You might be thinking that someone who is currently serving as a priest would be ashamed of this past misbehavior, but it’s quite the opposite. I miss it terribly, and the one thing I hate about being a priest is that I can’t flick my sons’ ears during the sermon. Parallel to the ancient liturgies of the Church, we were coming up with our own liturgy to mark our time together as hostages to those sacred rites. Even when I was passionately disengaged and trying to get glances of a grown-ups watch to determine how much longer we had, I was still absorbing bits and pieces of the service. I don’t remember being taught the Lord’s Prayer, Nicene Creed and Eucharistic Prayer, because they were just always there. Now they mean a great deal to me, but first they were just something to say before I was free to go play.

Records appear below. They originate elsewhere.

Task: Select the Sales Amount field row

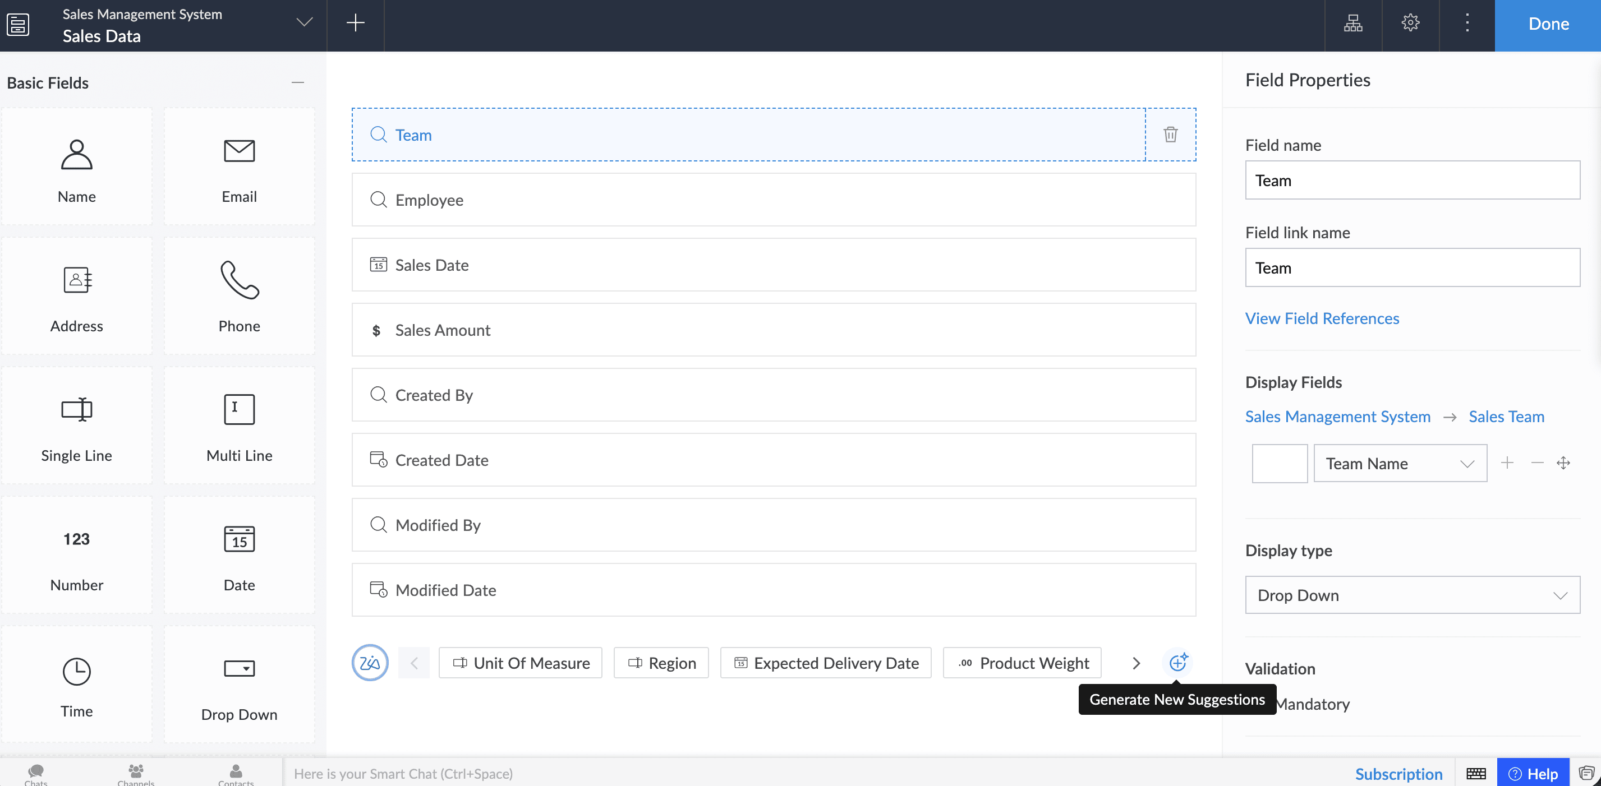Action: 773,330
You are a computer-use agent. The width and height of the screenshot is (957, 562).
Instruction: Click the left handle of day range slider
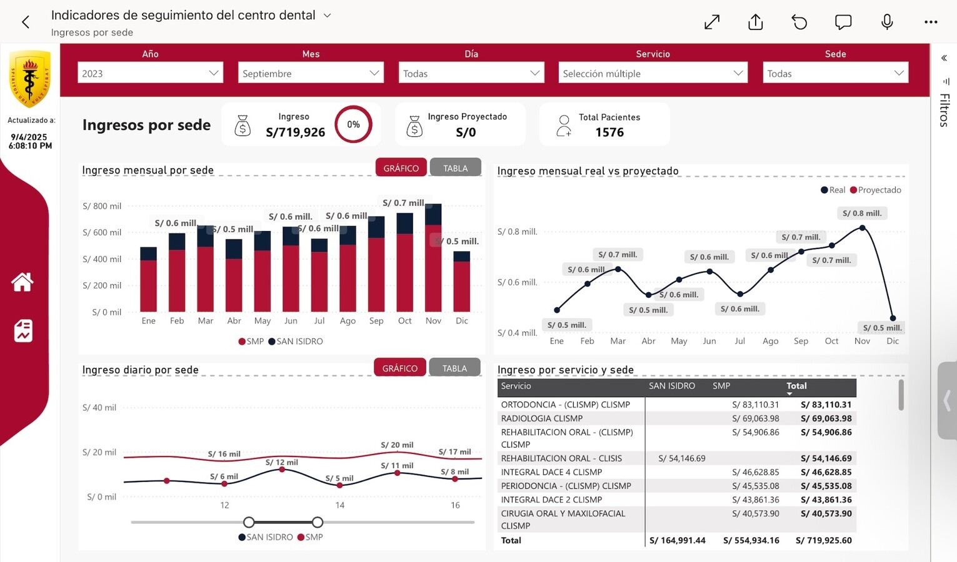click(249, 522)
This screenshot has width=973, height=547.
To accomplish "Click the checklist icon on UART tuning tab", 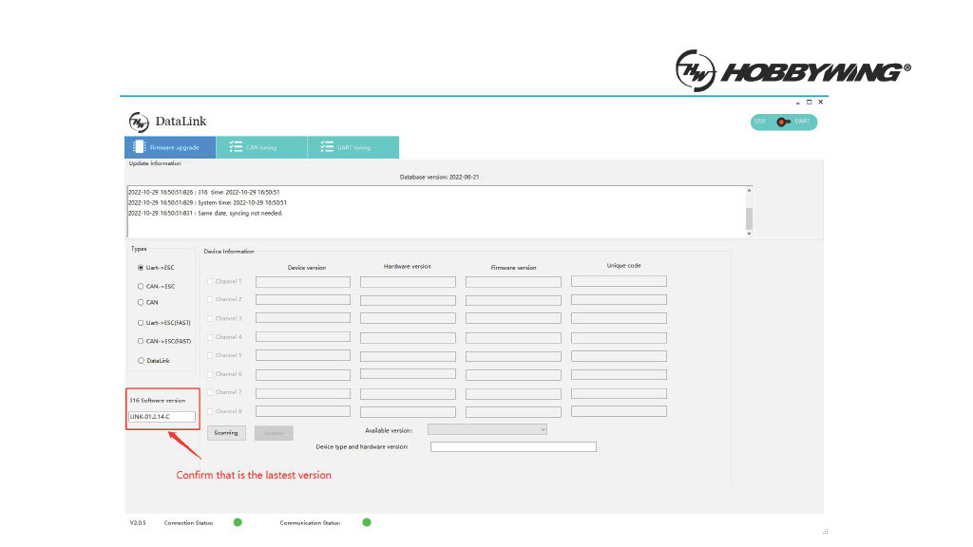I will coord(327,147).
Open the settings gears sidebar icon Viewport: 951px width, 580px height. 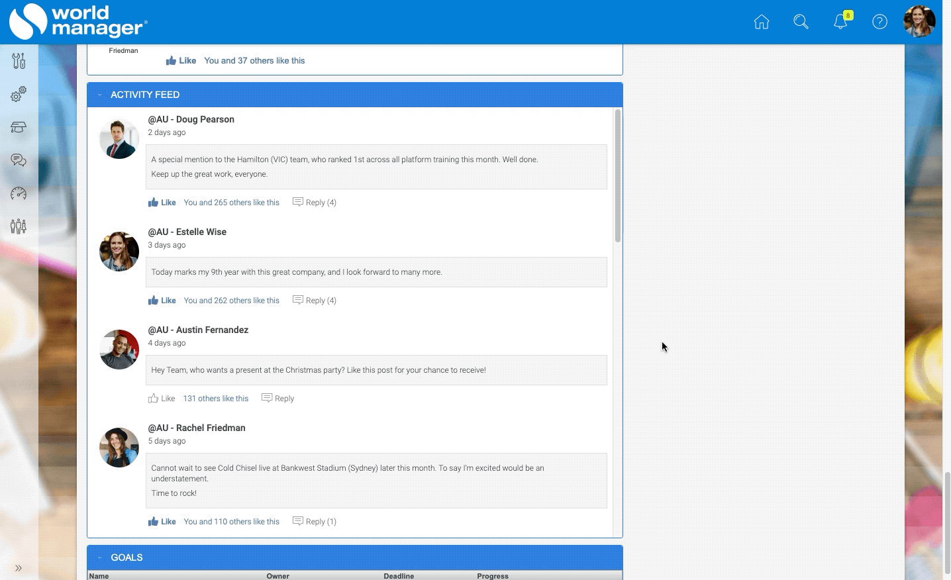[x=19, y=95]
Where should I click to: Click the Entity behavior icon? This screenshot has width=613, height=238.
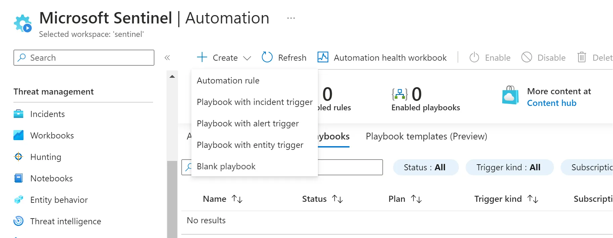(x=18, y=200)
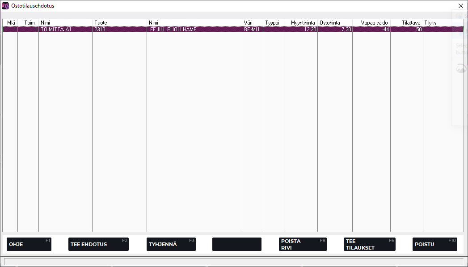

So much humanity is within the Gospels. The disciples left everything behind to follow Jesus, and what did he do? He challenged them, and he often got frustrated when they were found wanting. James and John argued about who would get to sit at Jesus’s right hand in Mark’s Gospel. Were they enduring these trials and sacrifices just to get to that glory? Did they feel that they were held hostage by that demanding teacher, but they kept going to get their reward? If only they knew that they would be yearning to walk with Jesus again as a hostage of his love.

  You might think that I am leading you to the conclusion that we should strive to be aware of sacred moments while they are happening, but that would have ruined our experience. As hostages to the liturgy of the Church, it was our boredom and shortsightedness that created room for our love for each other and our reverently irreverent humor to shine through. Keep in mind, that the Gospels were not being written as things were happening. The disciples remembered, emphasized and told the stories of their hubris and shortsightedness. Read and pray on the Gospel, but keep in mind how they were written, which was after the events took place. The disciples were completely unaware that they were living in stories that they would be telling later with intense longing and love in their hearts. We live much the same way.

If you find yourself trying hard to find the sacred around you without any success, do not be troubled. Go be bored with people you love and wait a decade or two and pay attention to how you and others remember those times. If you must, consider the cute or odd things you notice in Church, like the child who licks her lips when the communion bread breaks, and consider the possibility that they are making their own liturgy overlaid onto the one we’ve inherited. They are adding to it in their own boredom… or maybe wonder… or maybe love, or a mix of the three.